* Given task 1
Reproduce the records word for word, beginning with the line containing "Disable the 編集可能 toggle" and ending with the line containing "[x=18, y=119]". Omit the pictures.

* Reading passage

------------------------------------------------------------------------

How to Scale End-to-End Observability in AWS Environments

The Ultimate, Free Incident Retrospective Template

The Ultimate, Free Incident Retrospective Template.png

Below is an example of what a comprehensive, narrative incident retrospective could look like.


    Incident retrospectives (or postmortems, post-incident reports, RCAs, etc.) are the most important part of an incident. This is where you take the gift of that experience and turn it into knowledge. This knowledge then feeds back into the product, improving reliability and ensuring that no incident is a wasted learning opportunity. Every incident is an unplanned investment and teams should strive to make the most of it.

    Yet, many teams find themselves unable to complete incident retrospectives on a regular basis. One common reason for this is that day-to-day tasks such as fixing bugs, managing fire drills, and deploying new features take precedence, making it hard to invest in a process to streamline post-incident report completion. To make the most of each incident, teams need a solid post-incident template that can help minimize cognitive load during the analysis process. Below is an example of what a comprehensive, narrative incident retrospective could look like.

------------------------------------------------------------------------

* Data rows
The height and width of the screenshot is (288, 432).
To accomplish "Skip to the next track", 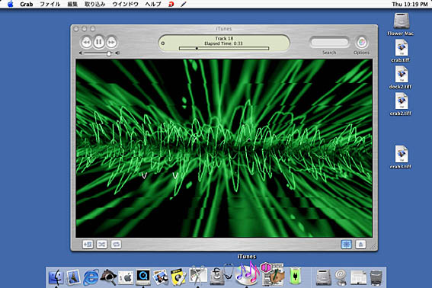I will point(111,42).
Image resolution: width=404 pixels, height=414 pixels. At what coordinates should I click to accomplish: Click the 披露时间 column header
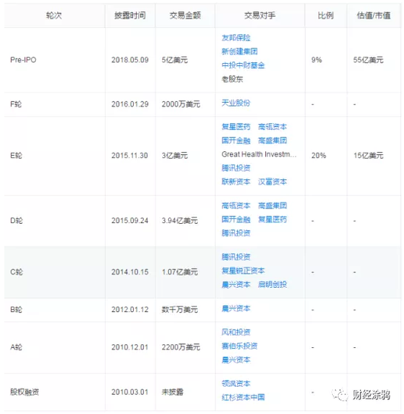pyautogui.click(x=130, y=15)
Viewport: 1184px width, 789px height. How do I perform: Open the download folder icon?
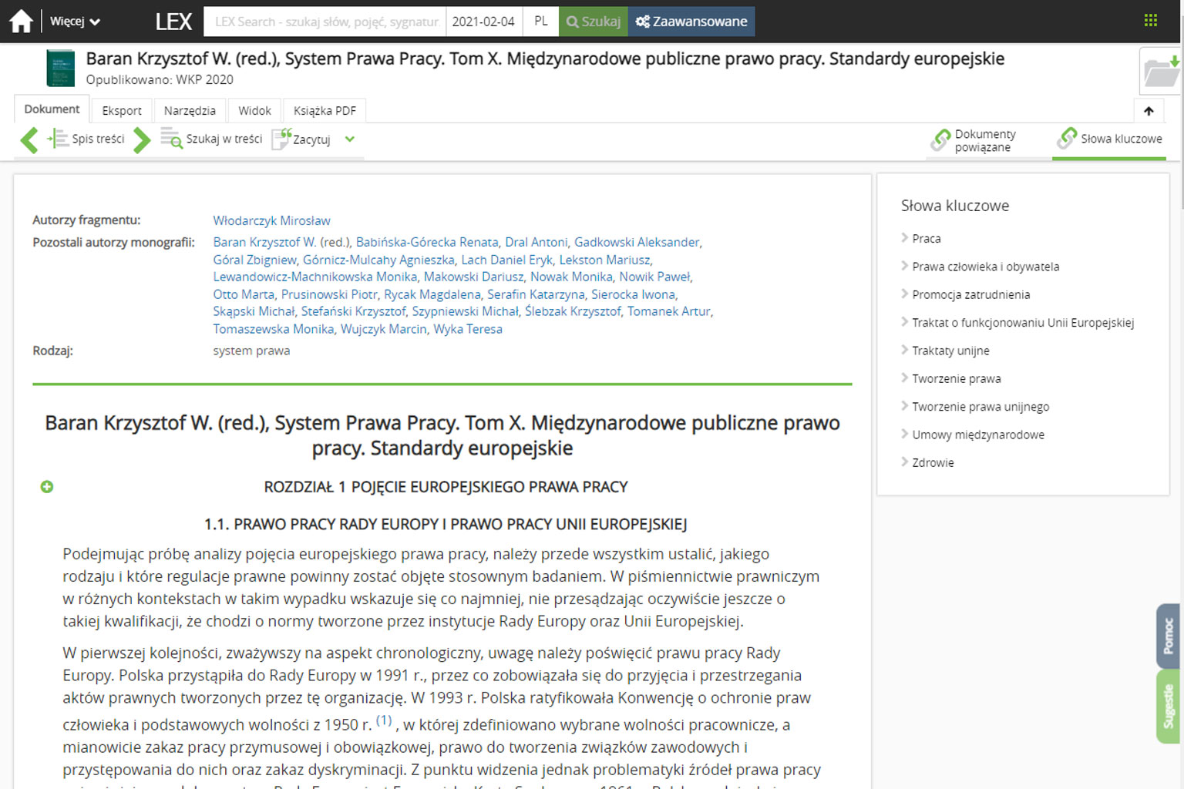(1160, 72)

------------------------------------------------------------------------

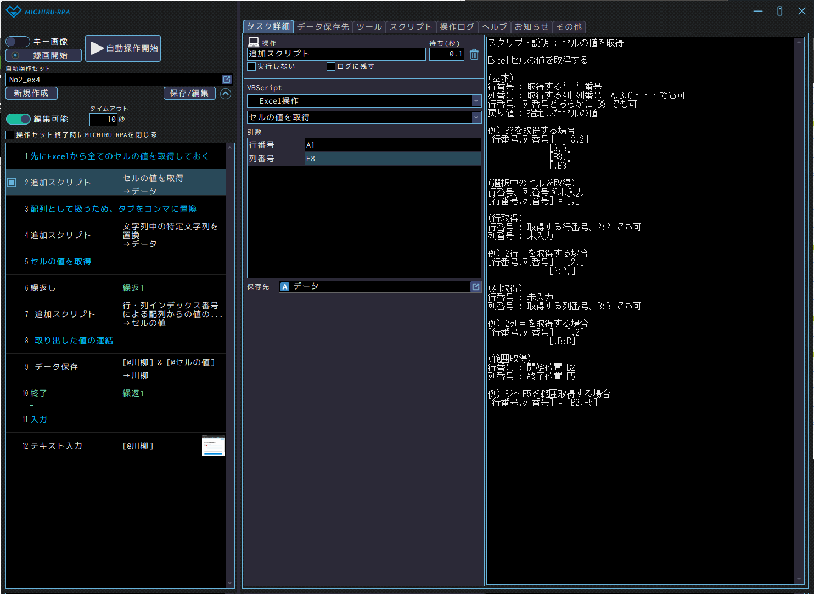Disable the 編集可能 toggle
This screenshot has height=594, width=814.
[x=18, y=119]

------------------------------------------------------------------------

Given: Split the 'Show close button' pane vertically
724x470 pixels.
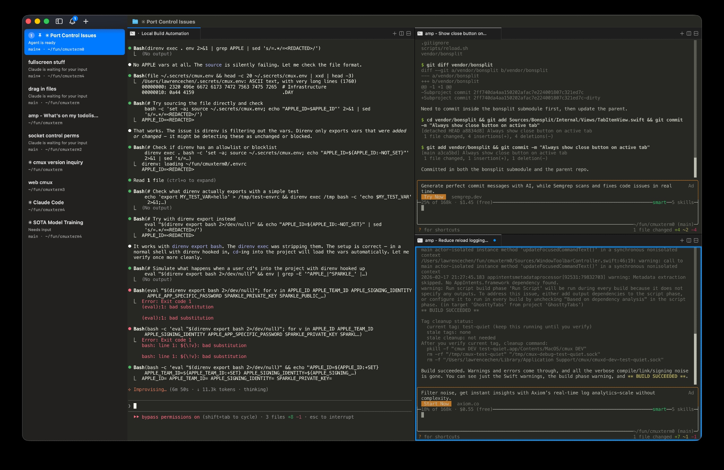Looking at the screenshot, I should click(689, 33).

------------------------------------------------------------------------

* Given task 2
What common reason does the incident retrospective article give for teams failing to complete retrospectives regularly?

* Complete response 1
Disable the 編集可能 toggle
This screenshot has height=594, width=814.
[x=18, y=119]

* Complete response 2
Day-to-day tasks such as fixing bugs, managing fire drills, and deploying new features take precedence.